OTOH Toronto's PATH may be more like that.

Anyway, train to Toronto yesterday. I splurged on business class, which got me a business lounge, early boarding, and seats that weren't obviously more comfortable, but are further apart -- 2 adjacent seats are separated by a small coffee table, so your elbows don't jostle. Not that I had a seat mate anyway. I got a fair bit of work done, and intermittent views of Lake Ontario.

First impressions of Toronto:

The subway system is more accessible than Montreal -- granted, Montreal sets a very low bar. Bonaventure station, connected to Montreal Gare Central, did have an escalator up from the platform -- shocking! -- but getting to the train station still involved revolving doors and some stairs -- just a few, but enough to block a wheelchair or someone too weak to lift their luggage (not me, fortunately.) Toronto's map suggests maybe 1/3 of stations are accessible? Which I think is a lot worse than Boston (if everything is working), but better than Montreal.

The 1 train has open connections, like the green and orange lines in Montreal. Unlike Montreal, there are ads in the cars -- for colleges and a homeless shelter. The station displays tell you the frequency, but not the time to the next train, unlike the Montreal displays which give you live tracking. The train had an old LCD display announcing the next stop, plus a NYC-style updating map of colored lights.

The 2 train had separate cars, and no visual display whatsoever.

Within 10 seconds on the street I observed my first asshole speed demon driver.

Both Dufferin, Toronto and Monkland, Montreal, like really long blocks. Like 4 minutes. My house is 10 minutes from one street with shops and 6 from the other. Or maybe it just felt that way; Google claims it's under 900 meters from Bloor to College, but I'm right in the middle. Having to walk 5+ minutes to get to something that isn't housing isn't something I've experienced since... Honolulu, Nov 2019?

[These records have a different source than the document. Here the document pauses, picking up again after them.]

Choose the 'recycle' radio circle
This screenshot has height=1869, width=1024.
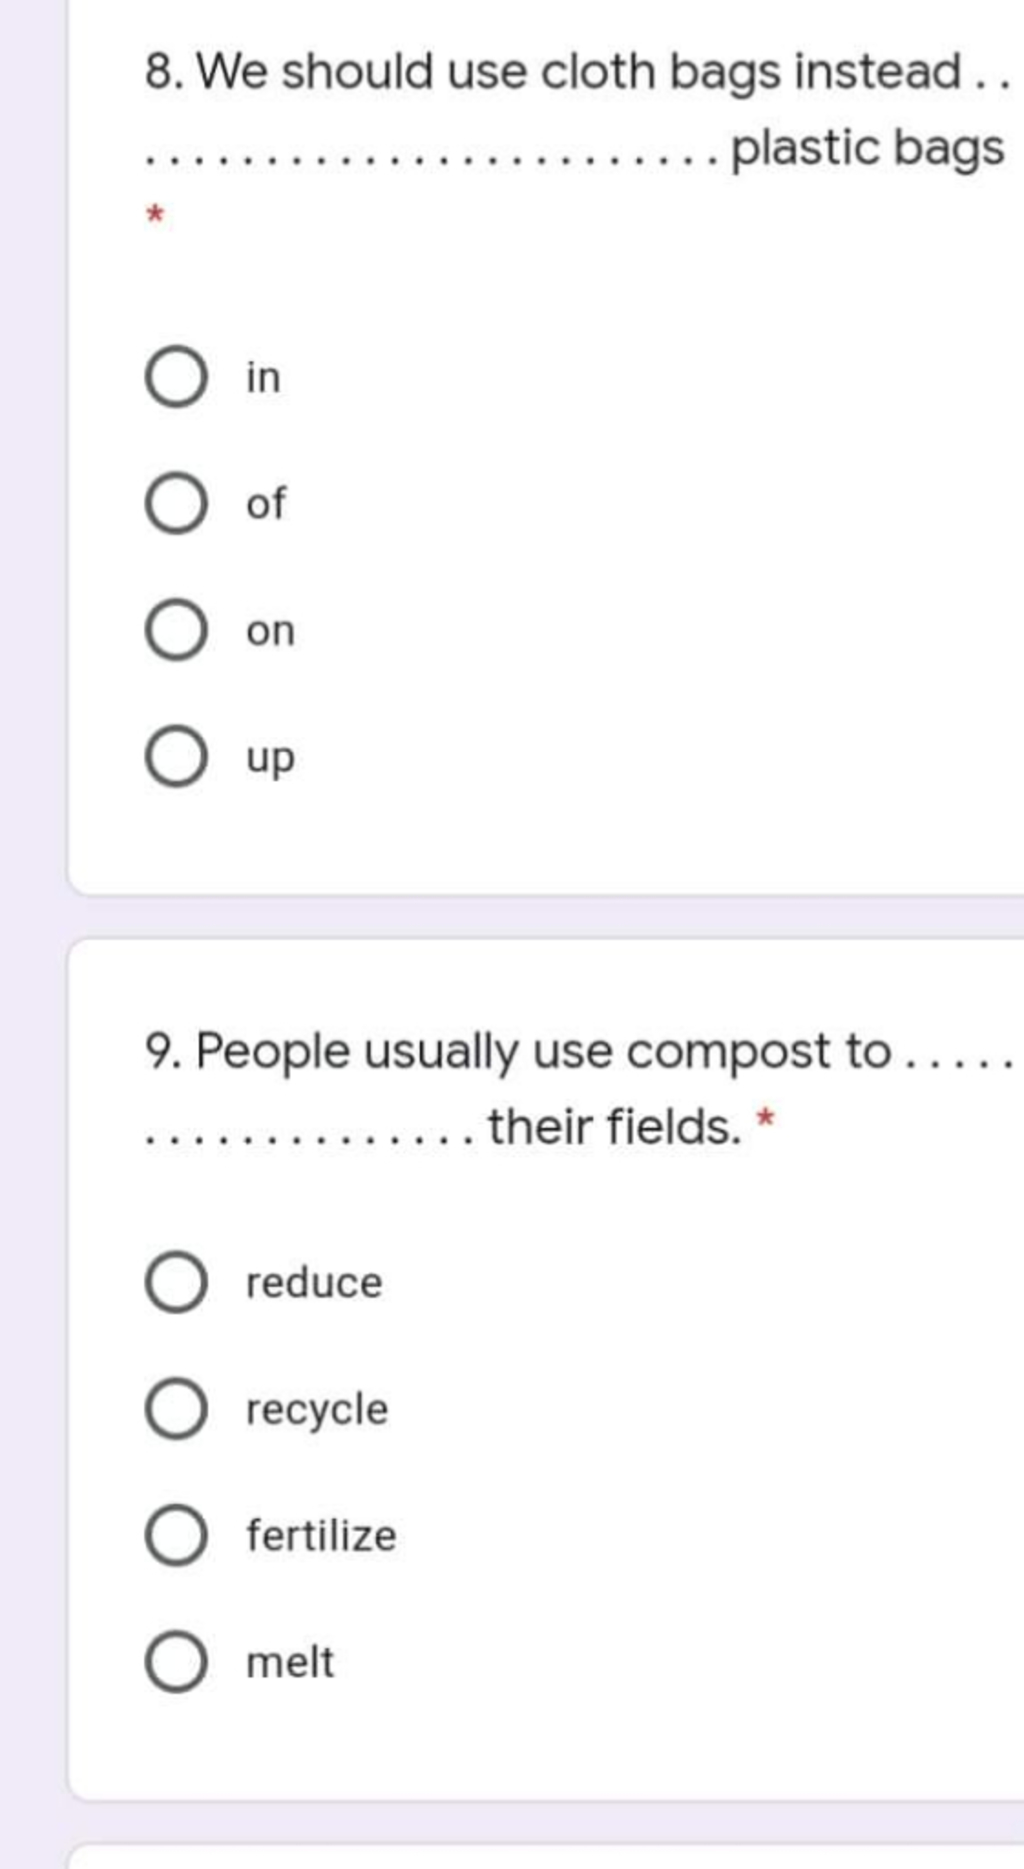[x=177, y=1409]
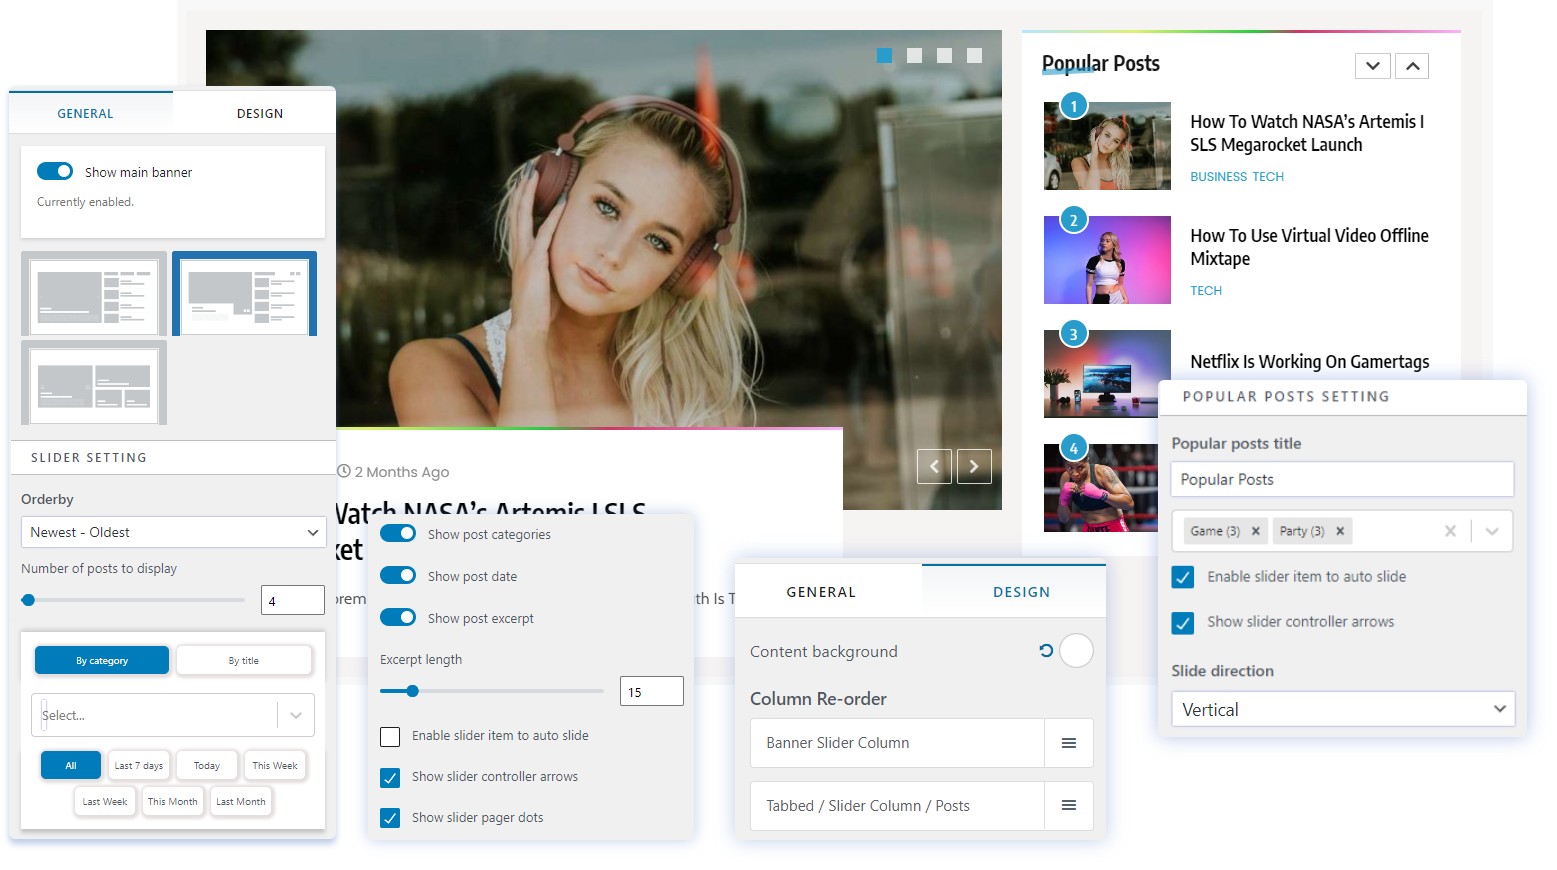Remove the Game (3) category tag
Viewport: 1557px width, 870px height.
coord(1256,531)

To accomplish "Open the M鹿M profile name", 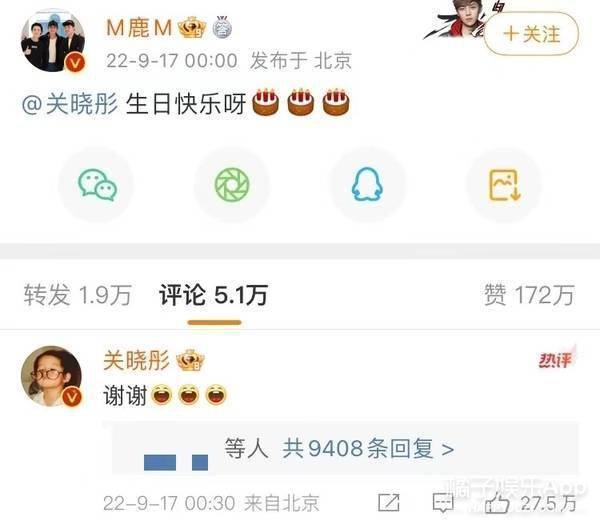I will point(139,28).
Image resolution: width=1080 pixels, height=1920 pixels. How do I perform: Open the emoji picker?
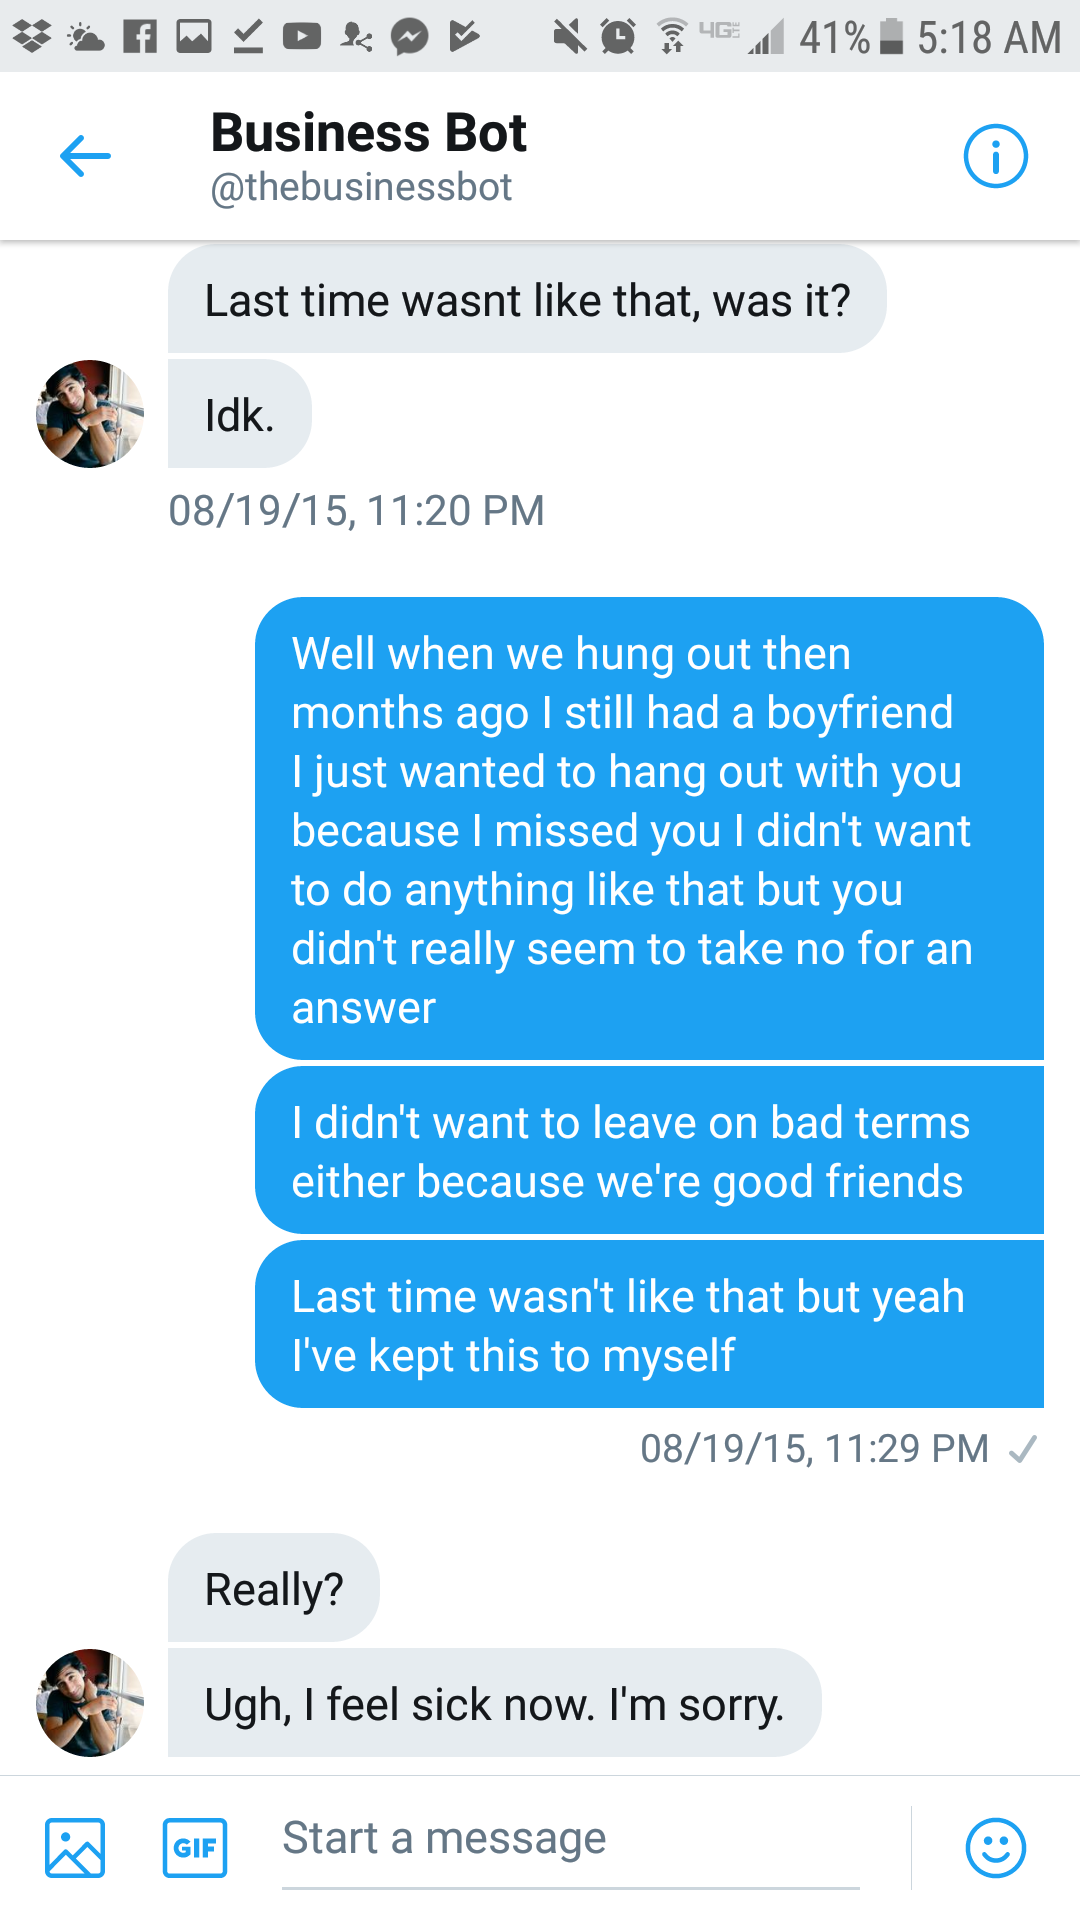tap(995, 1847)
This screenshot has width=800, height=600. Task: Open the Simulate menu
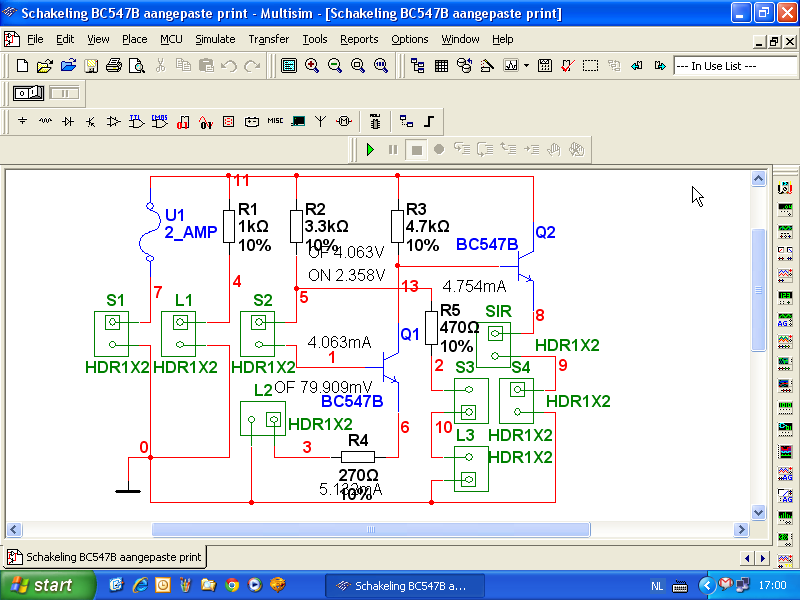215,39
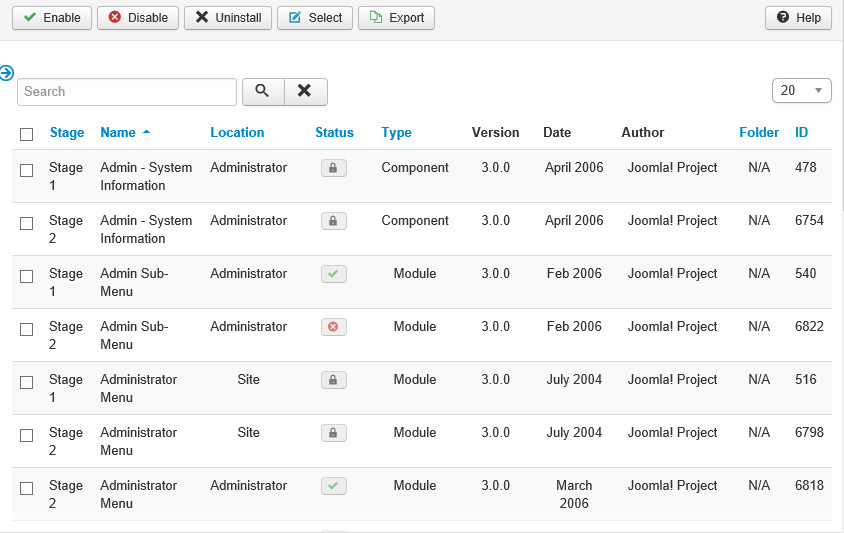This screenshot has height=533, width=844.
Task: Select checkbox for Admin Sub-Menu Stage 1
Action: [x=27, y=276]
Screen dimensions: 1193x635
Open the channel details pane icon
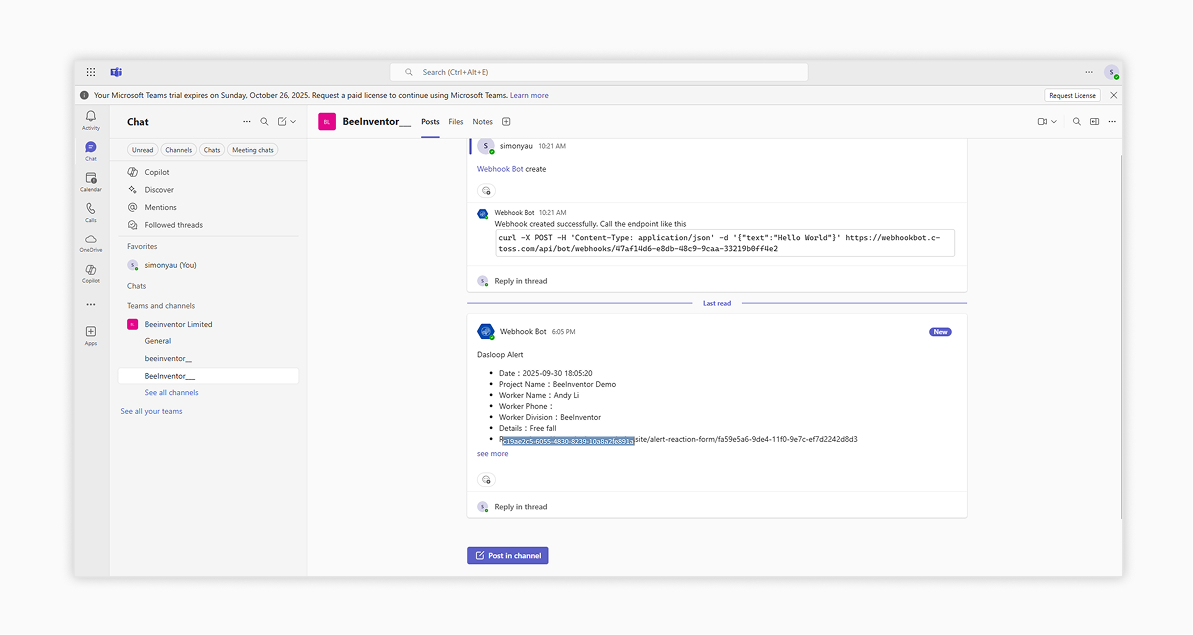pyautogui.click(x=1094, y=122)
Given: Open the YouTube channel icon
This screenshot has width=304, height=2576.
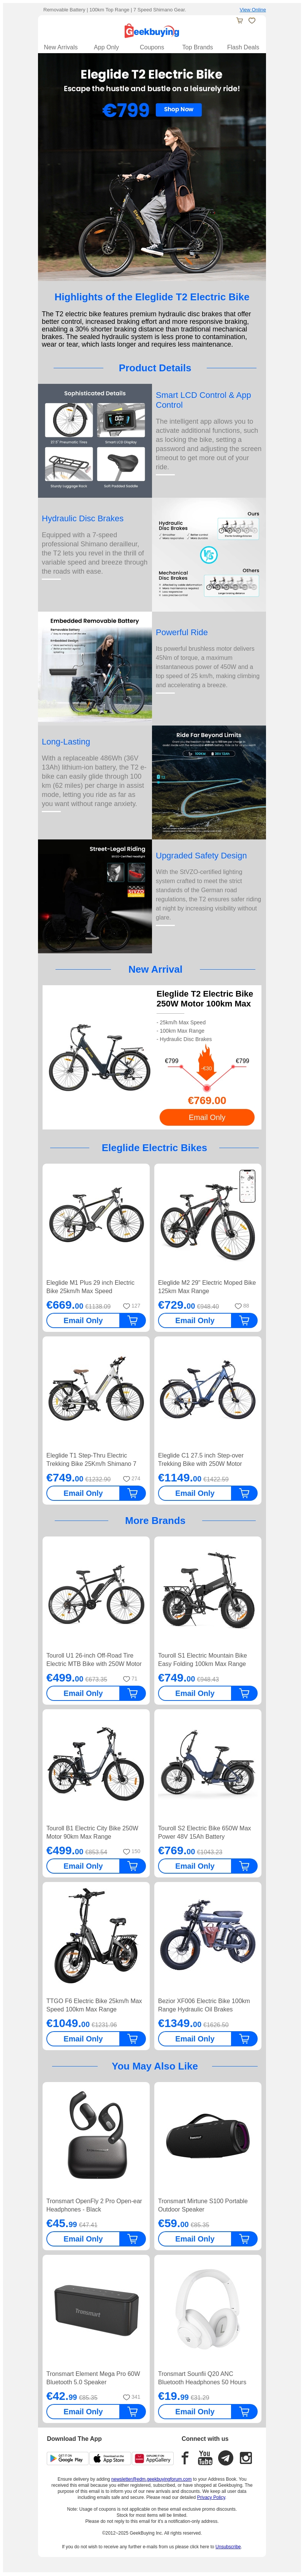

As I anticipated, it's weird for me to be in Canada and not have French as the default language, since up to now almost all of my Canadian time has been in Quebec.
mindstalk: (rogue)
Cold and rainy today, but I planned to spend most of my time in a streetcar, and did. This is 100% genuine streetcar, running in a traffic lane; was okay on Sunday but must be hell in rush hour. Plus having to cross a lane of traffic to get on/off. (US streetcar-like things IME tend to be more approaching light rail, with secure right of way and passenger platforms -- still get stopped by red lights, though.) Still, nice way to see a good chunk of the city.

Masking was good, and like half the seats are marked "don't sit here" for distancing. There was a token/cash fare machine.

Twice someone got on, then got off again before the streetcar moved. ???

Thrice there was honking which I suspected was some driver honking at the streetcar, as if that would accomplish anything. Can't prove it, though.

506 to East Chinatown, walked around, had some bad dumplings from a bakery, better Vietnamese food, back to College station to reload my Presto card, which I'm told cannot take passes. Feh.

TTC pass pricing is high. You need 5 fares to have a day pass make sense, and 49 fares for a monthly pass. I'm used to US prices of 38-39 fares for a monthly pass, meaning anyone who commutes to work 5x a week might as well get a pass and be able to ride as much as they want.

Also the monthly pass is *monthly*, not 28 or 30 days from purchase. So wouldn't make sense for me anyway, coming in the middle of a month. Reminds me of Montreal's weekly pass, which outright starts on a Monday rather than being a 7-day pass.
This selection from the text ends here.